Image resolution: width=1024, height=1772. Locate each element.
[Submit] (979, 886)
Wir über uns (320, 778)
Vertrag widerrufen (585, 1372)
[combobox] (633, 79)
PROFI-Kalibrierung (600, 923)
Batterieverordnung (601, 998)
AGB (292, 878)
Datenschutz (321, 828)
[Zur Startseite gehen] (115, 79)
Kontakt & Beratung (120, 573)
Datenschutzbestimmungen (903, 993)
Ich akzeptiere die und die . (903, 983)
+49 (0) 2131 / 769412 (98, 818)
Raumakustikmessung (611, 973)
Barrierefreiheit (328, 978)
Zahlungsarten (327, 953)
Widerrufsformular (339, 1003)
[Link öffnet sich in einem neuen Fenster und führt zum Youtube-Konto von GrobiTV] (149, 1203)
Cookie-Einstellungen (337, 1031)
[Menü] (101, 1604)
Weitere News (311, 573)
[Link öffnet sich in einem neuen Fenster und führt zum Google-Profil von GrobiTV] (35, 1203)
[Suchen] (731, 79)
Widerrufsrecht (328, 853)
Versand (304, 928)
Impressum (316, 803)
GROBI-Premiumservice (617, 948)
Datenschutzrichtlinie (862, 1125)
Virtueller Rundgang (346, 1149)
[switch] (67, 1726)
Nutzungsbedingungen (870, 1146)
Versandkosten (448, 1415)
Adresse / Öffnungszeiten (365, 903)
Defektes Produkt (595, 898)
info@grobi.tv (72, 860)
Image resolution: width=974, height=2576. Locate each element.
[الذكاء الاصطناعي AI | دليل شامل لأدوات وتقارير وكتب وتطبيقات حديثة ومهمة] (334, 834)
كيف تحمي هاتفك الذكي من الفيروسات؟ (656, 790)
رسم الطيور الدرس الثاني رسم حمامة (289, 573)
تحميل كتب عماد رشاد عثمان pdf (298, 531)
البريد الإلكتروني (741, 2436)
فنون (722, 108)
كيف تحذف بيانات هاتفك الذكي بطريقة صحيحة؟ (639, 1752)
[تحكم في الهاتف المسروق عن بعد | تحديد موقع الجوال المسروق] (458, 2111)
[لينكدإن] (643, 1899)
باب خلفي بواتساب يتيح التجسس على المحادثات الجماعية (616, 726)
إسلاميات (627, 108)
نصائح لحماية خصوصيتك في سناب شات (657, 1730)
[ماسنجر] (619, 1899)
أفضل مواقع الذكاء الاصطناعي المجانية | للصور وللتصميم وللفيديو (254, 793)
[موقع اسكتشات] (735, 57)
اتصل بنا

### [What to do]
Within the listing above, give again exactly every line from the line with "Nutzungsbedingungen (870, 1146)" through the line with "[الذكاء الاصطناعي AI", both included, and no other line.

### [Response to the exercise]
Nutzungsbedingungen (870, 1146)
Versandkosten (448, 1415)
Adresse / Öffnungszeiten (365, 903)
Defektes Produkt (595, 898)
info@grobi.tv (72, 860)
Image resolution: width=974, height=2576. Locate each element.
[الذكاء الاصطناعي AI | دليل شامل لأدوات وتقارير وكتب وتطبيقات حديثة ومهمة] (334, 834)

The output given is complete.